Python Forum
Looking for help in Parse multiple XMLs and update key node values and generate Out..
Thread Rating:
  • 0 Vote(s) - 0 Average
  • 1
  • 2
  • 3
  • 4
  • 5
Looking for help in Parse multiple XMLs and update key node values and generate Out..
#1
Hello,

I got struck in Parsing multiple XML files and update key node values. Can you please help..

The Code below works as expected for single file (I limited the code to just 3 nodes for an example, In real i have around 20 nodes).

from lxml import etree
from datetime import datetime, timedelta
import random, string
import time


doc = etree.parse(r'C:\Users\relangovan\Desktop\Project_Document\XML\python.xml') #if parsing from a file

# <PolicyId> - Random generated policy number
Policy_Random_Choice = 'POL' + ''.join(random.choices(string.digits, k=6)) + 'NGJ'

# PolicyTermEffectiveDate
for ROW in doc.findall('ROW'):
    
    today = datetime.now()
    PolicyTermEffectiveDate = ROW.find('PolicyTermEffectiveDate').text
    transactiondate = ROW.find('TransactionDate').text
    
    trans = datetime.strptime(transactiondate, '%Y-%m-%dT%H:%M:%S.%f')
    eff = datetime.strptime(PolicyTermEffectiveDate, '%Y-%m-%dT%H:%M:%S.%f')
    
    delta = (trans - eff).days
    b = today - timedelta (days=delta)
    
    if trans > eff:
         PolicyTermEffectiveDate = b.strftime('%Y-%m-%dT%H:%M:%S.%f')
    else: 
         PolicyTermEffectiveDate = today.strftime('%Y-%m-%dT%H:%M:%S.%f')

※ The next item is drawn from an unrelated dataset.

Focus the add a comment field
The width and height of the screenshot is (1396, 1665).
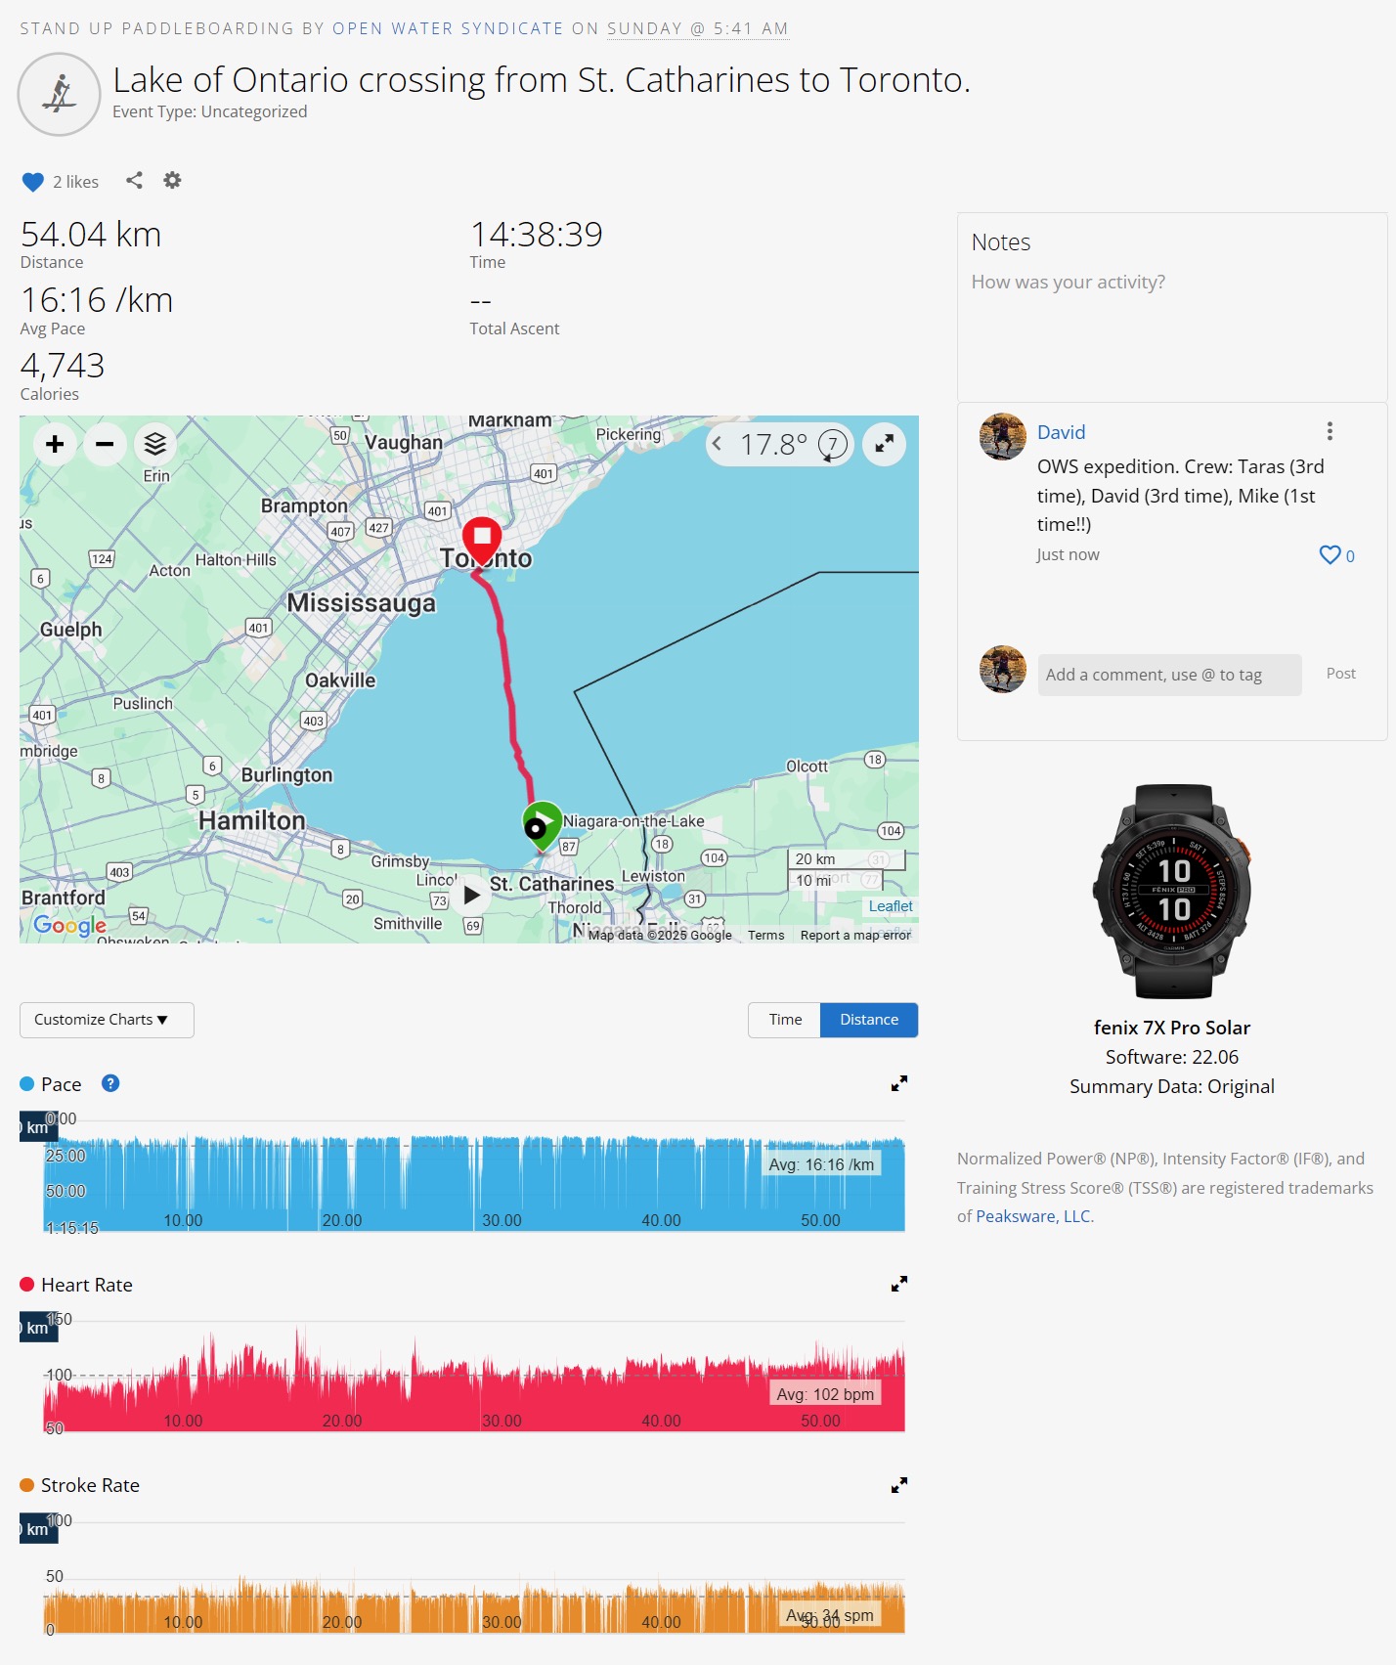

# PolicyTermExpirationDate
for ROW in doc.findall('ROW'):
    
    today = datetime.now()
    PolicyTermEffective_Date = ROW.find('PolicyTermEffectiveDate').text
    PolicyTermExpirationDate = ROW.find('PolicyTermExpirationDate').text
    transactiondate = ROW.find('TransactionDate').text
    
    trans1 = datetime.strptime(transactiondate, '%Y-%m-%dT%H:%M:%S.%f')
    eff1 = datetime.strptime(PolicyTermEffective_Date, '%Y-%m-%dT%H:%M:%S.%f')
    exp1 = datetime.strptime(PolicyTermExpirationDate, '%Y-%m-%dT%H:%M:%S.%f')
    
    delta1 = (exp1 - eff1).days
    c = today + timedelta (days=delta1)
    
    if trans1 < exp1:
        PolicyTermExpirationDate = c.strftime('%Y-%m-%dT%H:%M:%S.%f')
    else:
        PolicyTermExpirationDate = today.strftime('%Y-%m-%dT%H:%M:%S.%f')
        
# <TransactionDate> 
for ROW in doc.findall('ROW'):
    today = datetime.now()
    transactiondate = ROW.find('TransactionDate').text
    previous_update = datetime.strptime(transactiondate, '%Y-%m-%dT%H:%M:%S.%f')
    if previous_update < today:
                    TransactionDate = today.strftime('%Y-%m-%dT%H:%M:%S.%f')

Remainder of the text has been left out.